Psychoanalytic/Freudian Theory
Psychoanalysis/Freudian Theory Sigmund Freud’s radical idea: Human beings are motivated, even driven, by desires, fears, needs, and conflicts of which they are unaware (i.e. unconscious)
What’s “The Unconscious”? The unconscious is the storehouse of painful experiences and emotions (wounds, fears, guilty desires, unresolved conflict). Repression: pushing these events down from our consciousness. But they don’t go away – we just keep trying to replay similar scenarios later in life.
The Three Parts of the Psyche
Key Psychological Defenses Selective Perception – hearing/seeing only what we feel we can handle
Selective memory – modifying our memories so that we don’t feel overwhelmed or forgetting painful experiences entirely
Denial – believing problem doesn’t exist/never happened
Avoidance – staying away from people/situations that stir up unconscious anxieties
Displacement – “taking it out” on someone less threatening
Projection – putting our fear/problem on someone else, and then condemning them in order to deny we have this ourselves
How we handle conflict Regression – temporary return to a former psychological state (not good unless we move into: Active reversal – acknowledging and working through repressed experiences
Core Issues Fear of intimacy – The chronic feeling that emotional closeness will seriously hurt or destroy us. Safety comes only from keeping emotional distance. Fear of abandonment – the belief that our friends/loved ones are going to desert us (physical abandonment) or don’t really care about us (emotional abandonment) Fear of betrayal – the nagging feeling that our friends/loved ones can’t be trusted (laughing at you behind your back, cheating on you) Low self-esteem - belief that you are less worthy than other people; you don’t deserve attention, love, etc Insecure/Unstable Sense of Self - inability to sustain a feeling of identity (feeling of knowing ourselves) Oedipal complex - dysfunctional bond with opposite-sex parent that hinders our adult relationships
Two Competing Drives Death drive (thanatos); A primitive instinct for death and destruction (a return to our original state) – explains why we engage in self-destructive behaviour Eros – the tendency towards life-affirming behaviour (sex, reproduction)
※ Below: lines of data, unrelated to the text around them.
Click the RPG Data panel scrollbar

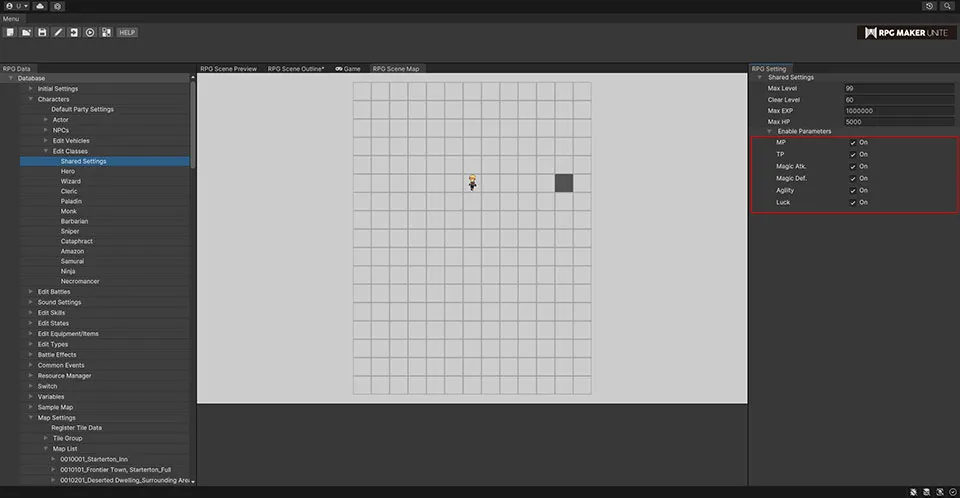(193, 120)
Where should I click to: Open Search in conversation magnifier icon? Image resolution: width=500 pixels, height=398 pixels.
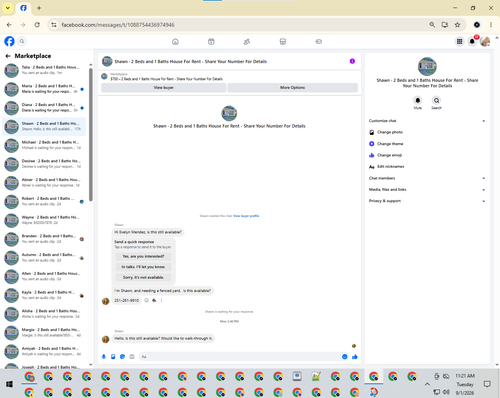(436, 100)

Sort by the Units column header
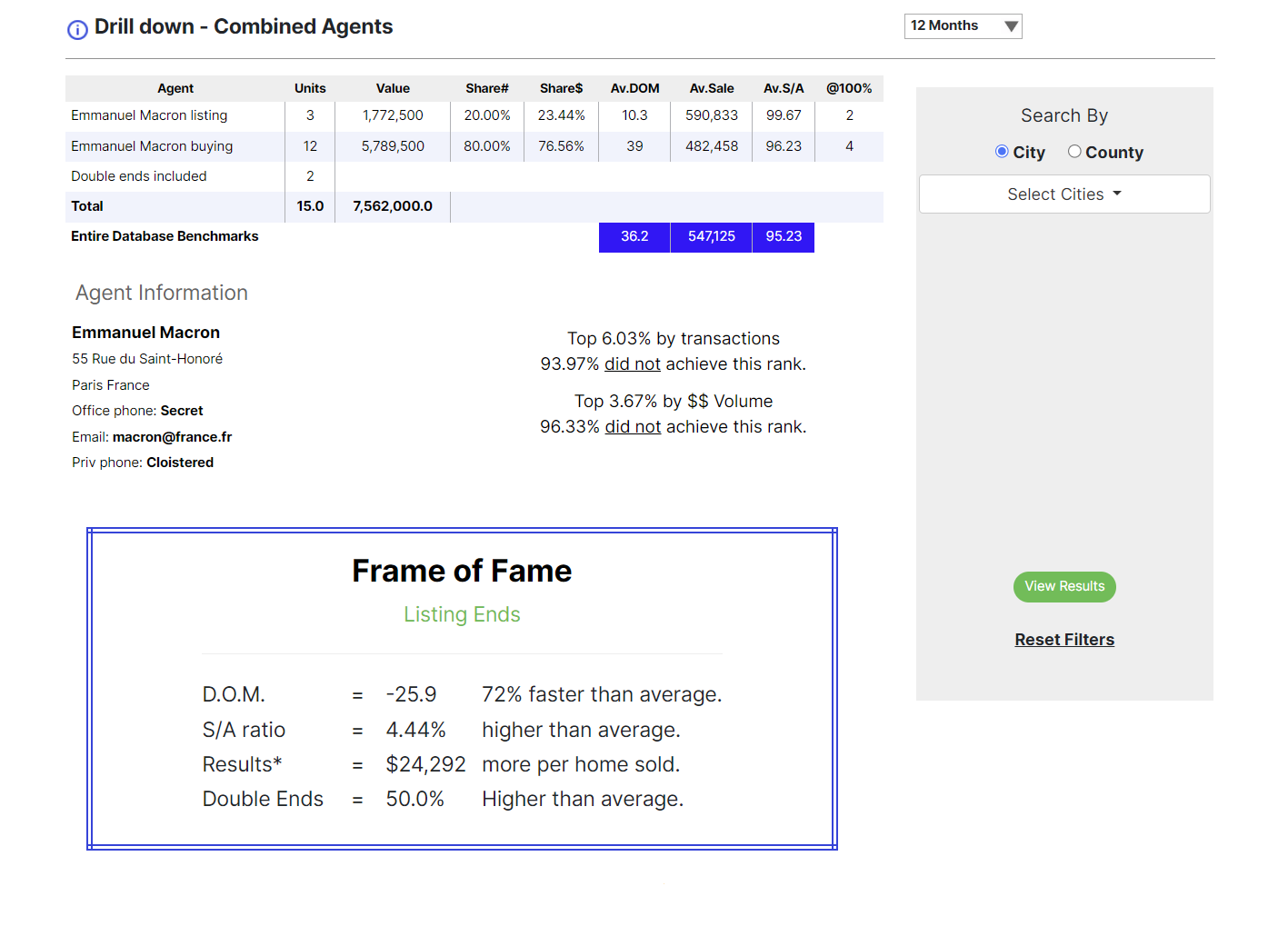click(310, 88)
The Importance of Dreams Subconscious desires are revealed. Social rules do not exist in dreams; id runs rampant Symbols are important
Improv Time! In a group of 4-5 people, put together a skit (basically, a dialogue scene) of about 90 seconds-2 minutes that includes at least three of the psychoanalytic concepts we’ve discussed here. Your classmates’ task is to watch the skit and try to guess which concepts you’ve incorporated!
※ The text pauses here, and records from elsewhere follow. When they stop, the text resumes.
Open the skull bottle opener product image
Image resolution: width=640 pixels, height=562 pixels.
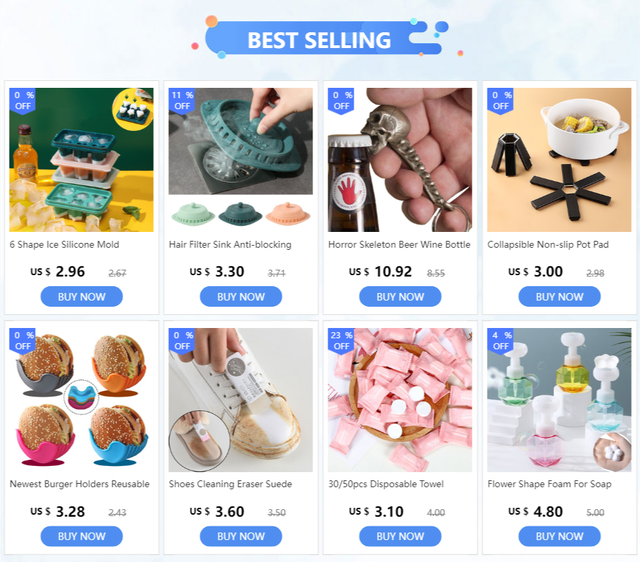pos(400,160)
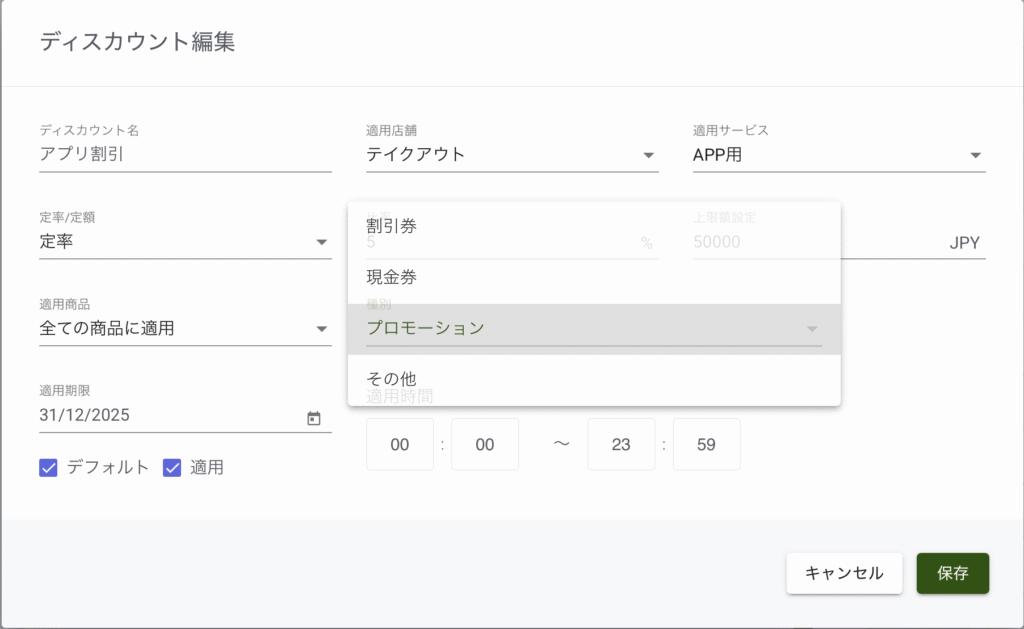Select the end hour box showing 23
This screenshot has height=629, width=1024.
pyautogui.click(x=621, y=445)
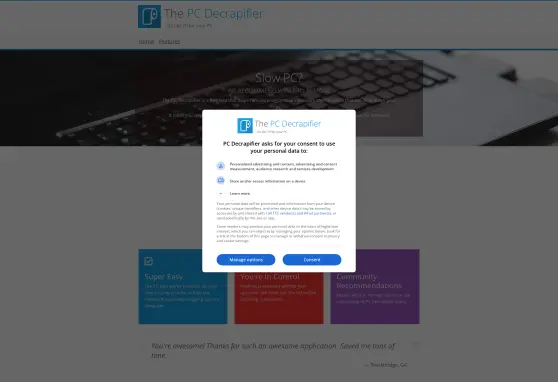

Psychoanalytic Questions What unconscious motivations are operating in the character? How are the core fears and defenses structure or inform the story? Are there Oedipal patterns at work? Do adult behaviour patterns reflect childhood issues? How do characters’ behaviour reflect their psychological identity (e.g. balance of id-ego-superego?) Are there any dream symbols in the text? In what ways do the dreams show the character projecting? What does the work suggest about the psychological being of its author? What might a psychological interpretation say about the reader?